Proses penyelesaian dilakukan melalui serangkaian mediasi dan musyawarah yang melibatkan seluruh pihak terkait. Setelah mendengarkan berbagai pendapat dan pertimbangan, seluruh pihak sepakat menyerahkan keputusan kepada PTPN I Regional 5 sebagai pemilik sah lahan.
Selain menetapkan hak pengelolaan kepada Panitia Adat Pribumi Desa Popoh, PTPN I Regional 5 juga menyatakan akan melakukan penataan kawasan dengan mengedepankan pendekatan yang humanis dan tetap menjaga kondusivitas di tengah masyarakat.

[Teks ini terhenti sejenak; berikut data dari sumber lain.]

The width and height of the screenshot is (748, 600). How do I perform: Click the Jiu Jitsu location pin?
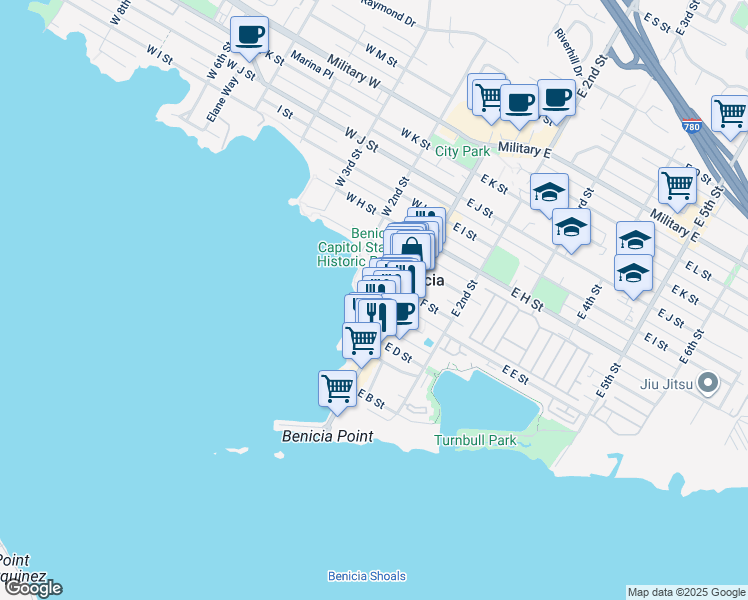pyautogui.click(x=709, y=383)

Ketua Panitia Adat Pribumi Desa Popoh, Widi, menyambut baik keputusan tersebut dan berharap PTPN I Regional 5 segera menerbitkan surat resmi sebagai dasar hukum pelaksanaan di lapangan.
“Alhamdulillah, keputusan ini menjadi harapan baru bagi masyarakat Desa Popoh. Kami berharap proses administrasi segera diselesaikan agar pembangunan Pasar Adat Popoh dapat segera dimulai dan memberikan manfaat bagi masyarakat luas,” ujar Widi.
PTPN I Regional 5 sendiri meminta waktu paling lambat tiga minggu untuk menindaklanjuti hasil keputusan tersebut melalui penerbitan dokumen resmi yang akan menjadi dasar pelaksanaan pengelolaan lahan di lapangan.